• _Given task 1_
Rewrite the rows from the line with "Science in Future (763, 25)" up to and including the line with "Website (110, 1617)" as a numbered list, leaving out any blank lines.
◇ ◇ ◇
MICHAEL A. REYNOLDS
“In war,” Carl von Clausewitz cautioned, “the result is never final.” On Nov. 9, 2020, Armenian Prime Minister Nikol Pashinyan learned this lesson the hard way when he signed a ceasefire that put an end to a 44-day war with Azerbaijan over the territory of Mountainous Karabakh and seven adjoining provinces. It was a crushing defeat that erased Armenia’s victory in the First Karabakh War, a six-year armed conflict that had concluded just over a quarter century ago.
This second conflict came as no surprise. With peace talks stalled, Azerbaijan had, for over a decade, been threatening war and ostentatiously arming for one. Nor was the war’s outcome any surprise. The bigger and better equipped Azerbaijani army, backed by Turkey, overwhelmed the smaller and obsolescent Armenian force. What is a surprise is the way Armenia’s leadership for over two decades remained stubbornly blind to the likelihood of such a debacle ― and even contributed to it by alienating allies and needlessly provoking enemies. One might have expected that as a tiny, isolated, and resource-poor country with a tragic history stamped by violence, Armenia would have taken a more realist approach to diplomacy, displaying hardheaded pragmatism, cunning, and shrewd cynicism. Yet to the contrary, Armenian statecraft has revealed itself as a mix of delusional self-confidence and naïve sentimentality.
A Tragic History
The Republic of Armenia is a small country, roughly 11,500 square miles and just barely bigger than Massachusetts. Yet, every day in Armenia reminds you that Armenians not long ago inhabited a far wider geography. The restaurant advertising “Adana-style” cuisine, recalling a city by the Mediterranean; the “Kilikya”(Cilicia) beer, named after a region in southwestern Turkey; the mosaic on the street in Gyumri that depicts the city of Kars, 80 miles away, across a closed border; the news item about the Armenian Patriarch of Constantinople, located in Turkey’s capital; the television documentary about the Armenian Cathedral of the Holy Cross on an island in Lake Van; and, of course, Mt. Ararat, the national symbol of Armenia. Standing at an elevation of nearly 17,000 feet, the volcano literally looms over Armenia in a way that photos do not capture. Once you see Ararat in person, you immediately understand why Armenians adopted it as their national symbol and reproduce its image everywhere. Yet, Ararat too, lies outside the borders.
As these daily reminders suggest, Armenians have inhabited lands outside the republic for centuries, particularly the highlands stretching from the Caucasus to Anatolia. Their distinct language, unique alphabet, and separate Christian church set them apart from their neighbors. For much of their history, they maintained a precarious existence on the periphery of far larger and more powerful entities such as the Roman, Byzantine, Parthian, Ottoman, Safavid, and Russian empires.
◇ ◇ ◇
• _Given task 2_
Copy the passage on Armenia from "MICHAEL A. REYNOLDS" up to and including "quarter century ago.".
◇ ◇ ◇
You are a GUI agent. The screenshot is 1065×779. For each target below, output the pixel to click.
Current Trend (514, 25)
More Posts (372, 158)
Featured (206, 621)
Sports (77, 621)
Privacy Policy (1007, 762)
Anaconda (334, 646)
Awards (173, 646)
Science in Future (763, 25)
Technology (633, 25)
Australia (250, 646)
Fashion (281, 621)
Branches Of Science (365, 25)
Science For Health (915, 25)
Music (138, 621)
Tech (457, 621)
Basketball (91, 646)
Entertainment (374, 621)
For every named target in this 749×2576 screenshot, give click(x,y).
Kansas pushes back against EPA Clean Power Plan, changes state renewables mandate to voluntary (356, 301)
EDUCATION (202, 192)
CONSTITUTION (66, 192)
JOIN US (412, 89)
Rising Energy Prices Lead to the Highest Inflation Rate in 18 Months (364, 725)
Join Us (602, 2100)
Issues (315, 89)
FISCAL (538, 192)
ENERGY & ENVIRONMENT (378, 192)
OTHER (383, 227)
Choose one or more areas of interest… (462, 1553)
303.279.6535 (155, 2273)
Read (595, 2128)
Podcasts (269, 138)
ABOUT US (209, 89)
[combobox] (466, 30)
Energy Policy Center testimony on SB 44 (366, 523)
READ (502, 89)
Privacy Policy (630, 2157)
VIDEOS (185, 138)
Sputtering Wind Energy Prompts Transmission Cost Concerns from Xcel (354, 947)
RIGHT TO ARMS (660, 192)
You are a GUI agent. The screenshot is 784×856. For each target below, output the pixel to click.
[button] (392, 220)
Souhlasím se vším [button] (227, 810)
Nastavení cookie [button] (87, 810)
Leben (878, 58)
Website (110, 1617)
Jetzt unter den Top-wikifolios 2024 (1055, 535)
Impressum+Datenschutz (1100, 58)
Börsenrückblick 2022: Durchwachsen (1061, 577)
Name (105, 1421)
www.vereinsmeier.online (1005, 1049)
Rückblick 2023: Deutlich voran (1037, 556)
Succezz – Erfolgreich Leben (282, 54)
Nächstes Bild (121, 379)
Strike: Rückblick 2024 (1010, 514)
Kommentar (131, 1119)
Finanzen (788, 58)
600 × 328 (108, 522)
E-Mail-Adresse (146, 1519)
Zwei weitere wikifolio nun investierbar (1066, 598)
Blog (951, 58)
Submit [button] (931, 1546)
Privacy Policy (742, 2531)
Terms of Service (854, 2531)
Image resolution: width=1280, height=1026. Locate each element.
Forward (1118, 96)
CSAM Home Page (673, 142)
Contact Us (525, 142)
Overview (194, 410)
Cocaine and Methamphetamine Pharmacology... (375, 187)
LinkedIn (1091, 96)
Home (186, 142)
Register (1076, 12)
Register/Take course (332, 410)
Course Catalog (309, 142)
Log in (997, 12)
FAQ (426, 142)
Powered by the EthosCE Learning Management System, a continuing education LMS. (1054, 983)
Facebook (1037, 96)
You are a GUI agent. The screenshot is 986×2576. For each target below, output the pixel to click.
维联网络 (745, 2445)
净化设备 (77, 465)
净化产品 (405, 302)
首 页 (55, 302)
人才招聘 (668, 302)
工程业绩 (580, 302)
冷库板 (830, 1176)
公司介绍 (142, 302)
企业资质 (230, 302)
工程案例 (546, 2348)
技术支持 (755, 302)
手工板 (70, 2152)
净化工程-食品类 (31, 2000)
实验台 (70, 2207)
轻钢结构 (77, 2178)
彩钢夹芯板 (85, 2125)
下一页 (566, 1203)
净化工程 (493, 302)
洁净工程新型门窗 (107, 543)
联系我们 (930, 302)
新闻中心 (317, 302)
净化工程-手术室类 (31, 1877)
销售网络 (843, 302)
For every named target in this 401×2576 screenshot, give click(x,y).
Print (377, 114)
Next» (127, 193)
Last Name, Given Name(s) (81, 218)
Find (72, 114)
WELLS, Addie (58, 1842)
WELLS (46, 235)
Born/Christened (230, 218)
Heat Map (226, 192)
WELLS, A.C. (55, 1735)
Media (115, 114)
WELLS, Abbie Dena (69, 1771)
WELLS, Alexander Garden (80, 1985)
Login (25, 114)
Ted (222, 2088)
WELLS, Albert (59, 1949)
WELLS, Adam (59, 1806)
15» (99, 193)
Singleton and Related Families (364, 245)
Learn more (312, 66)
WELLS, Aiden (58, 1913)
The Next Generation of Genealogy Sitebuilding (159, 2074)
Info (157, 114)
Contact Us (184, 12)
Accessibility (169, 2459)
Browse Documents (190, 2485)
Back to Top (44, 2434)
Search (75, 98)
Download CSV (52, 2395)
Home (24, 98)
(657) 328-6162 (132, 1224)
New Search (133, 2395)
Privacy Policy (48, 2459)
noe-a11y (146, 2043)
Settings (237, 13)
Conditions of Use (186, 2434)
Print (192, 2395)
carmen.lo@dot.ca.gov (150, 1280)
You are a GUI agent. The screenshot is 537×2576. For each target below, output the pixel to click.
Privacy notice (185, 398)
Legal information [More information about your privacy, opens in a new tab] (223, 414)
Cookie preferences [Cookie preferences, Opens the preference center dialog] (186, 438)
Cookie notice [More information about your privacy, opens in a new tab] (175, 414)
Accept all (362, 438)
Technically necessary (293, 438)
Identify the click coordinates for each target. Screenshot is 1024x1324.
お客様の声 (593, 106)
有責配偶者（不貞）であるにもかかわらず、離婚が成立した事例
◇ ◇ ◇
• _Written response 1_
1. Science in Future (763, 25)
2. Technology (633, 25)
3. Australia (250, 646)
4. Fashion (281, 621)
5. Branches Of Science (365, 25)
6. Science For Health (915, 25)
7. Music (138, 621)
8. Tech (457, 621)
9. Basketball (91, 646)
10. Entertainment (374, 621)
11. For every named target in this 749×2576 screenshot, give click(x,y).
12. Kansas pushes back against EPA Clean Power Plan, changes state renewables mandate to voluntary (356, 301)
13. EDUCATION (202, 192)
14. CONSTITUTION (66, 192)
15. JOIN US (412, 89)
16. Rising Energy Prices Lead to the Highest Inflation Rate in 18 Months (364, 725)
17. Join Us (602, 2100)
18. Issues (315, 89)
19. FISCAL (538, 192)
20. ENERGY & ENVIRONMENT (378, 192)
21. OTHER (383, 227)
22. Choose one or more areas of interest… (462, 1553)
23. 303.279.6535 (155, 2273)
24. Read (595, 2128)
25. Podcasts (269, 138)
26. ABOUT US (209, 89)
27. [combobox] (466, 30)
28. Energy Policy Center testimony on SB 44 (366, 523)
29. READ (502, 89)
30. Privacy Policy (630, 2157)
31. VIDEOS (185, 138)
32. Sputtering Wind Energy Prompts Transmission Cost Concerns from Xcel (354, 947)
33. RIGHT TO ARMS (660, 192)
34. You are a GUI agent. The screenshot is 784×856. For each target below, output the pixel to click.
35. [button] (392, 220)
36. Souhlasím se vším [button] (227, 810)
37. Nastavení cookie [button] (87, 810)
38. Leben (878, 58)
39. Website (110, 1617)

• _Written response 2_
MICHAEL A. REYNOLDS
“In war,” Carl von Clausewitz cautioned, “the result is never final.” On Nov. 9, 2020, Armenian Prime Minister Nikol Pashinyan learned this lesson the hard way when he signed a ceasefire that put an end to a 44-day war with Azerbaijan over the territory of Mountainous Karabakh and seven adjoining provinces. It was a crushing defeat that erased Armenia’s victory in the First Karabakh War, a six-year armed conflict that had concluded just over a quarter century ago.